# STATED GOAL
Copy out the lines from the one containing "The width and" through the one containing "coord(59,490)", replacing "Click" with "Select" wherever it occurs and keeping everything else the same.

# DATA EXCERPTS

──────────

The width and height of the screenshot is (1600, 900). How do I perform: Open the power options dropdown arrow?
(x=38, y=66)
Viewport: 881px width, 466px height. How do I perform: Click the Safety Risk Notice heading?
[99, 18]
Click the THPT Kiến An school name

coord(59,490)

──────────

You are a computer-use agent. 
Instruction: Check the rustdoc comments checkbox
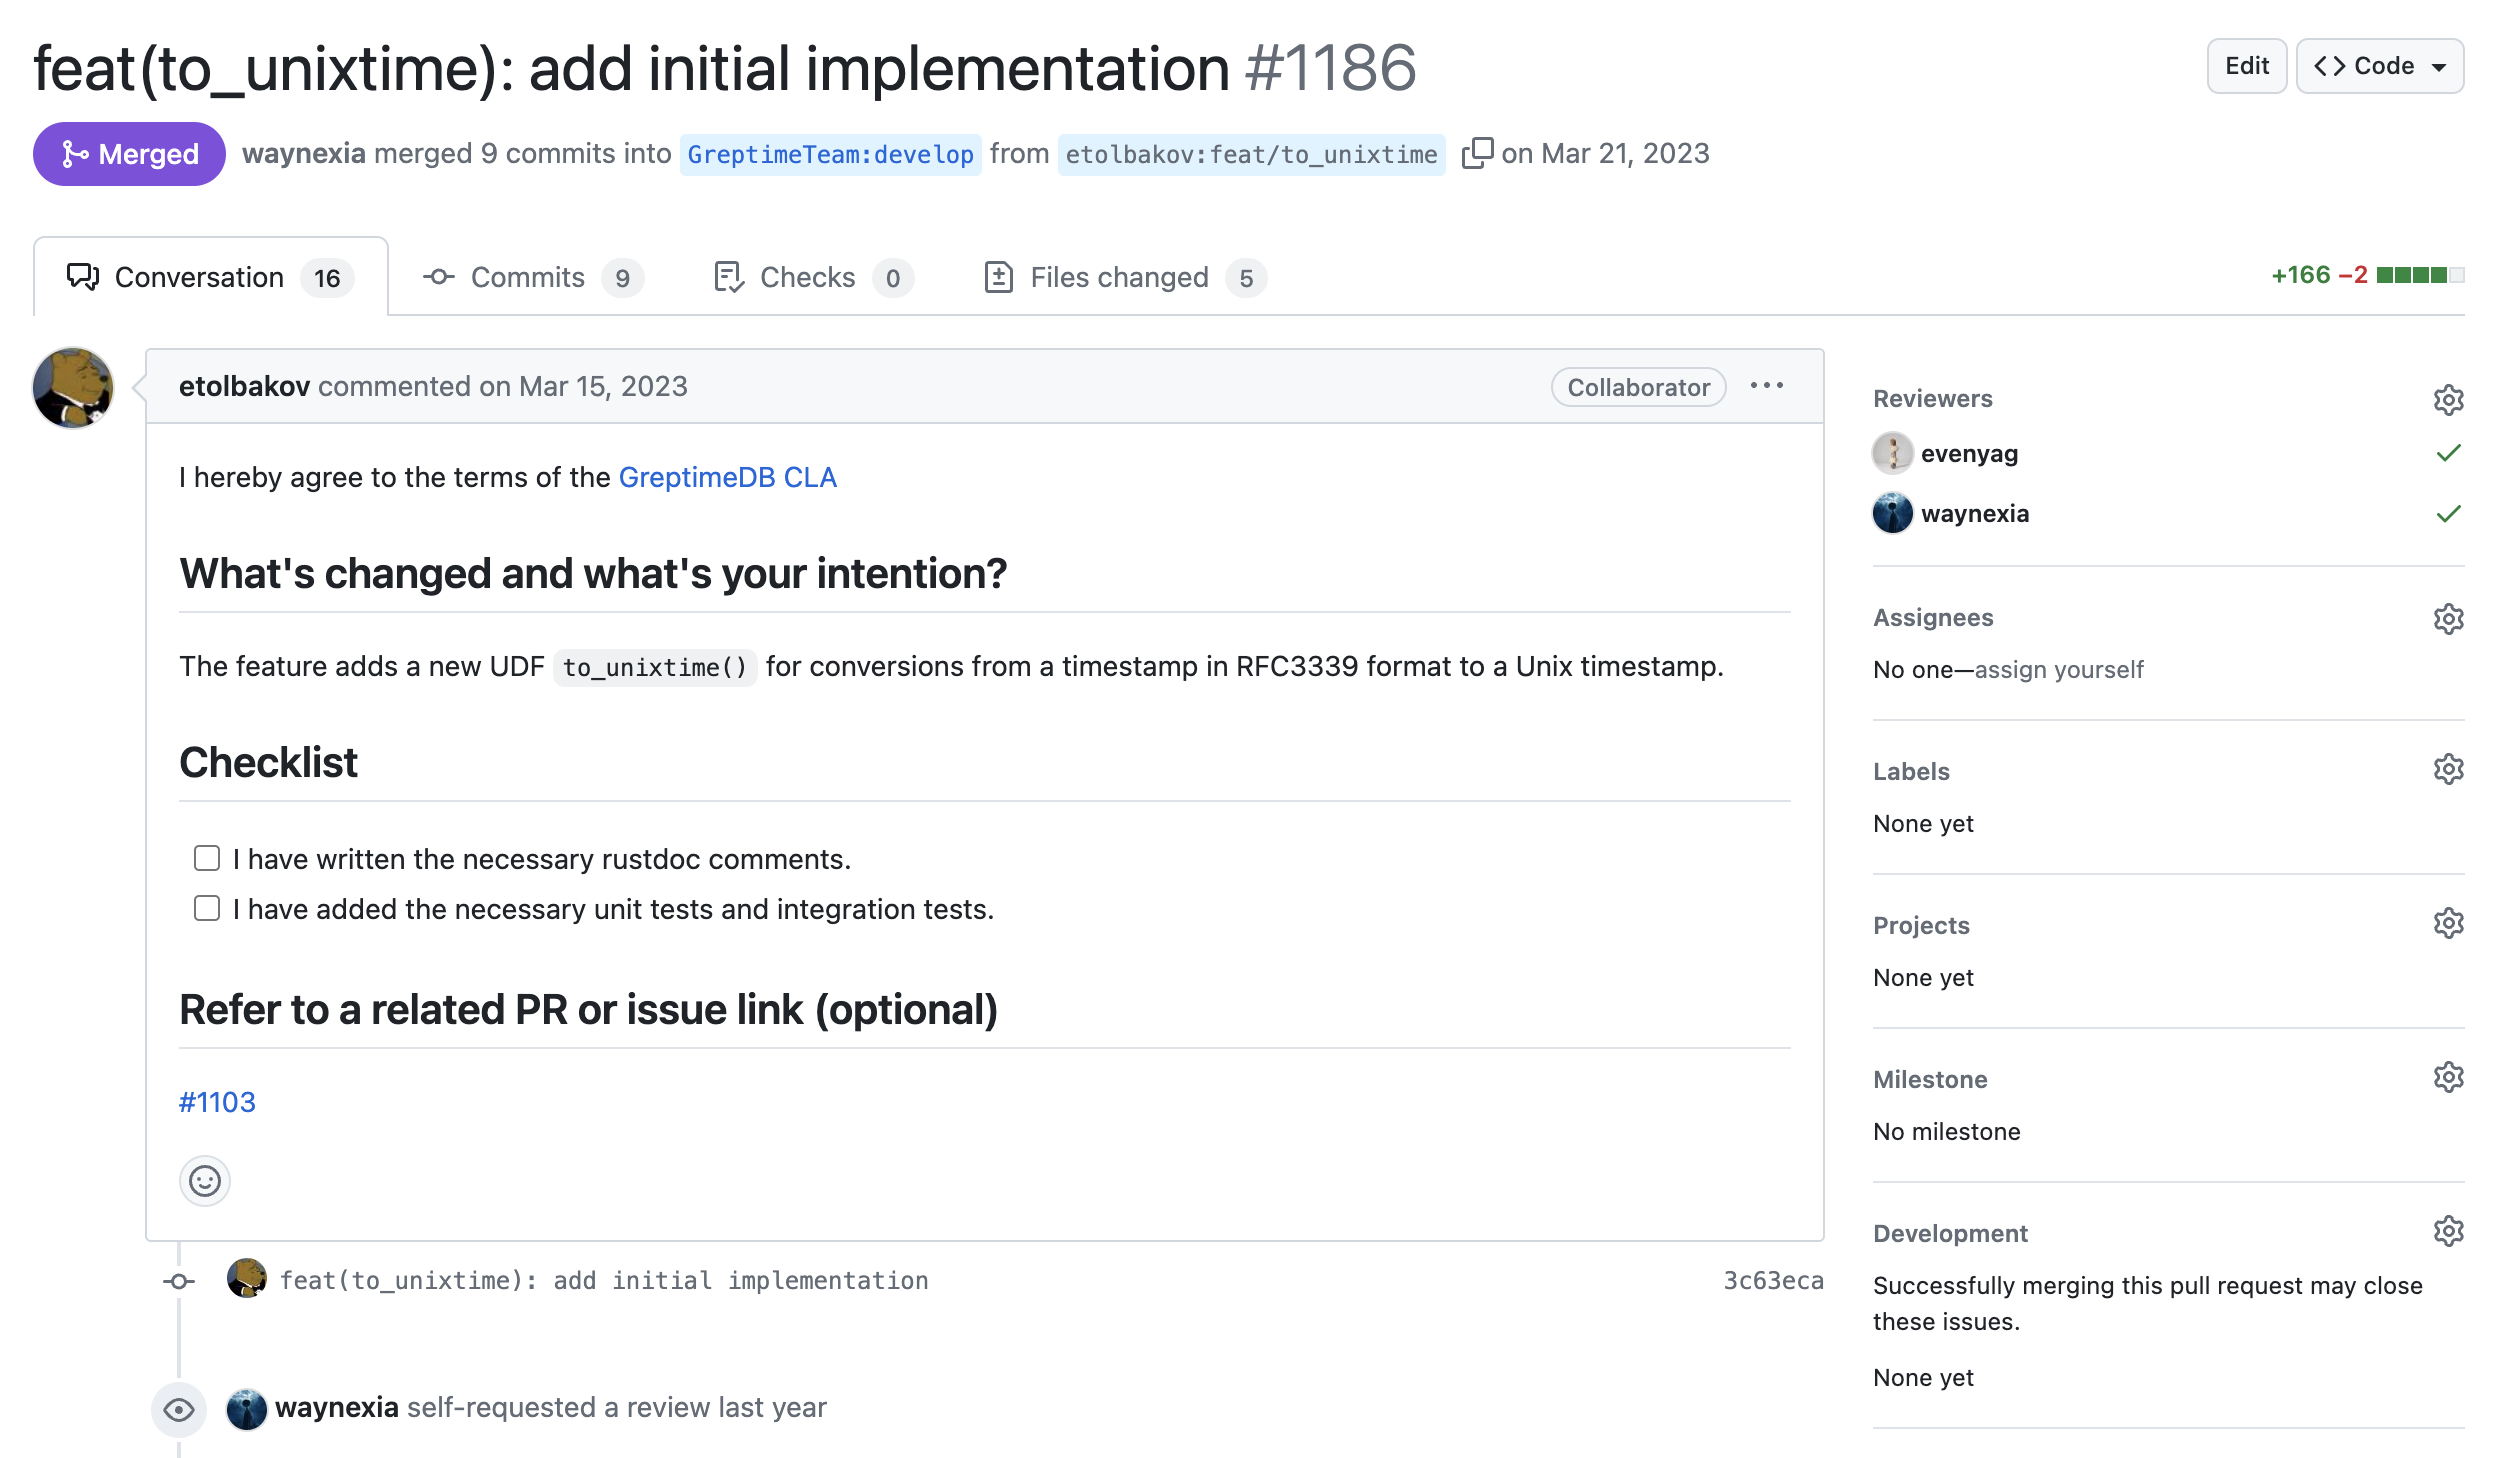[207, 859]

──────────

# COMPLETED EXERCISE
The width and height of the screenshot is (1600, 900). How do I perform: Open the power options dropdown arrow?
(x=38, y=66)
Viewport: 881px width, 466px height. How do I perform: Select the Safety Risk Notice heading?
[99, 18]
Select the THPT Kiến An school name

coord(59,490)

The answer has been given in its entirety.